Banks, who lobbied for Constellation Energy (now merged with Exelon) and the Nuclear Energy Institute after working at the White House Council on Environmental Quality under President George W. Bush, said in the e-mail that he has not determined his next steps yet.

Katie Brown, press secretary for Inhofe, said in an e-mailed statement to National Journal: “We wish Dave the very best as he moves forward and thank him for his work on the committee over the past year.”

Banks’s tenure with Inhofe began and ended with controversy.
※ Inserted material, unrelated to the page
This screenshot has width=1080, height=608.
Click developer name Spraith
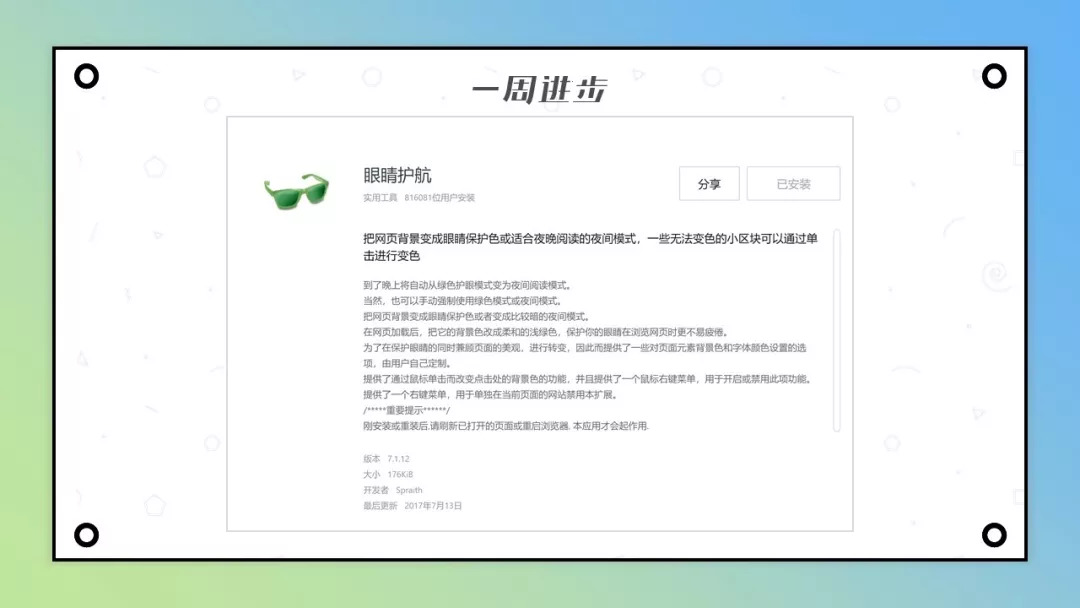pos(407,490)

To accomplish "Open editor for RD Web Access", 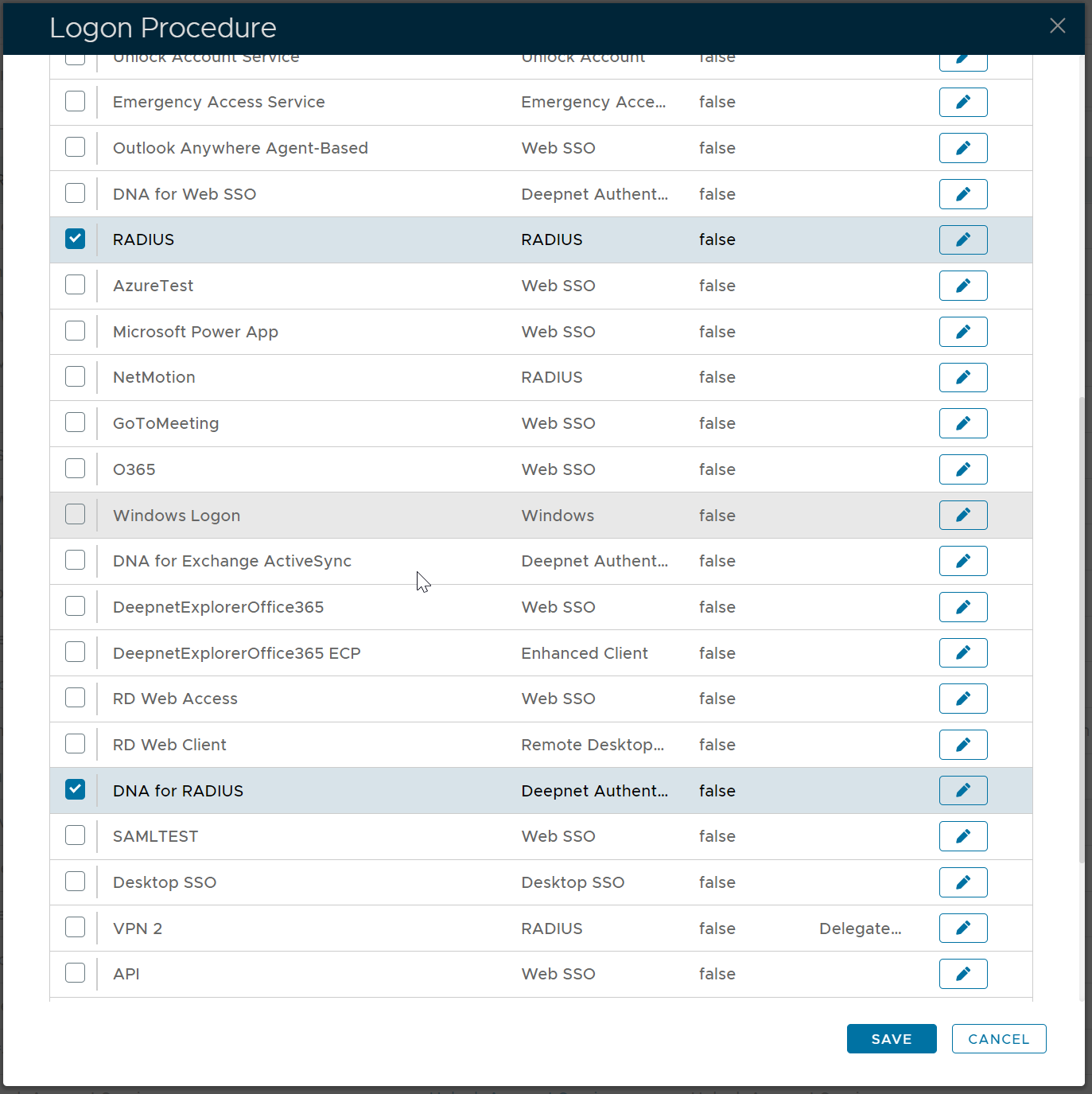I will [x=962, y=699].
Banks ruffled some feathers—including Inhofe's—when he sent an e-mail in April to two dozen lobbyists criticizing them for working too closely with the White House on a strategy for regulating natural gas production and for describing them as “partners” with the GOP. Inhofe distanced himself from the e-mail shortly after National Journal reported on it in May.

“I was unaware of the memo that my staff sent out,” Inhofe told National Journal. “I wouldn’t have used those words.” As for Banks's use of the word “partners” to describe the relationship between oil and gas lobbyists and Senate Republicans, Inhofe added: “All that does is give people a target to shoot at, and I don’t need any more targets right now.”

The decision last year by Inhofe—Washington’s most outspoken skeptic of global warming—to hire Banks raised eyebrows because of Banks’s work on climate-change issues while in the George W. Bush administration.

In fact, in 2009 Banks won a Climate Protection Award from EPA for his work on climate diplomacy, specifically for his work strengthening the Montreal Protocol, an international treaty adopted in 1987 to protect the Earth’s ozone layer.

John Coequyt, who directs the Sierra Club’s climate-change program and has praised Banks’s work on climate diplomacy in the past, said at the time of Banks’s hire last year: “We clearly maintain an open mind with Dave because we know him, but it certainly changes your view, with him going to work for Inhofe. It’s unlikely we’ll be able to work with him in this new position,” according to a Washington Post article on June 9, 2011.